[Some entries]
──────
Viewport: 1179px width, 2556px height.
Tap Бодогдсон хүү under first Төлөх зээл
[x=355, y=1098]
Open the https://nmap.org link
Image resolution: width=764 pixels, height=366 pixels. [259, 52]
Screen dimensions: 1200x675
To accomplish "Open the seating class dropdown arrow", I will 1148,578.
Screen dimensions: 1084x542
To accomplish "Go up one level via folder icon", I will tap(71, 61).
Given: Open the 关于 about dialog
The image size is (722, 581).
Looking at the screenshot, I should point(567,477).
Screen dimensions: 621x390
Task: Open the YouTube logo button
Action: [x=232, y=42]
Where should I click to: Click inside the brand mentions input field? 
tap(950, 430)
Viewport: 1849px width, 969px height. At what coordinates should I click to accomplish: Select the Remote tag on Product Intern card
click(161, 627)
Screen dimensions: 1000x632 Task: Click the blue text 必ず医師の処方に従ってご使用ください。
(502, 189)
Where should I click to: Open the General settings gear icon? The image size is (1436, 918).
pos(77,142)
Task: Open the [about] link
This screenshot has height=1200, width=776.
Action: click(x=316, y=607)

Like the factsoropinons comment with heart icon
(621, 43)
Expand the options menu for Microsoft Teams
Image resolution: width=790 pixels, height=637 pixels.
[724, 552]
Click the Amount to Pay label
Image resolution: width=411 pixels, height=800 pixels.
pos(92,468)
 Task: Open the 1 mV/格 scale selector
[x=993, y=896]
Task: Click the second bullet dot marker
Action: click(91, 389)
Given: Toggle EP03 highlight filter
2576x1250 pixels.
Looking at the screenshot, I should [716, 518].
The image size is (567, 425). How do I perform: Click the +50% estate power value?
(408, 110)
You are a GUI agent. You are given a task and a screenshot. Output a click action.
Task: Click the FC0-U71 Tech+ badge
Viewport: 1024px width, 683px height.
──────
Reproduce every entry above word for word, keeping each line in its original form and order.

Viewport: 1179px width, 2556px height.
Tap Бодогдсон хүү under first Төлөх зээл
[x=355, y=1098]
Open the https://nmap.org link
Image resolution: width=764 pixels, height=366 pixels. [259, 52]
Screen dimensions: 1200x675
To accomplish "Open the seating class dropdown arrow", I will 1148,578.
Screen dimensions: 1084x542
To accomplish "Go up one level via folder icon", I will tap(71, 61).
Given: Open the 关于 about dialog
The image size is (722, 581).
Looking at the screenshot, I should point(567,477).
Screen dimensions: 621x390
Task: Open the YouTube logo button
Action: [x=232, y=42]
Where should I click to: Click inside the brand mentions input field? 
tap(950, 430)
Viewport: 1849px width, 969px height. At what coordinates should I click to accomplish: Select the Remote tag on Product Intern card
click(161, 627)
Screen dimensions: 1000x632 Task: Click the blue text 必ず医師の処方に従ってご使用ください。
(502, 189)
Where should I click to: Open the General settings gear icon? The image size is (1436, 918).
pos(77,142)
Task: Open the [about] link
This screenshot has height=1200, width=776.
Action: click(x=316, y=607)

Like the factsoropinons comment with heart icon
(621, 43)
Expand the options menu for Microsoft Teams
Image resolution: width=790 pixels, height=637 pixels.
[724, 552]
Click the Amount to Pay label
Image resolution: width=411 pixels, height=800 pixels.
pos(92,468)
 Task: Open the 1 mV/格 scale selector
[x=993, y=896]
Task: Click the second bullet dot marker
Action: click(91, 389)
Given: Toggle EP03 highlight filter
2576x1250 pixels.
Looking at the screenshot, I should [716, 518].
The image size is (567, 425). How do I perform: Click the +50% estate power value?
(408, 110)
You are a GUI agent. You are given a task and a screenshot. Output a click action.
Task: Click the FC0-U71 Tech+ badge
Viewport: 1024px width, 683px height.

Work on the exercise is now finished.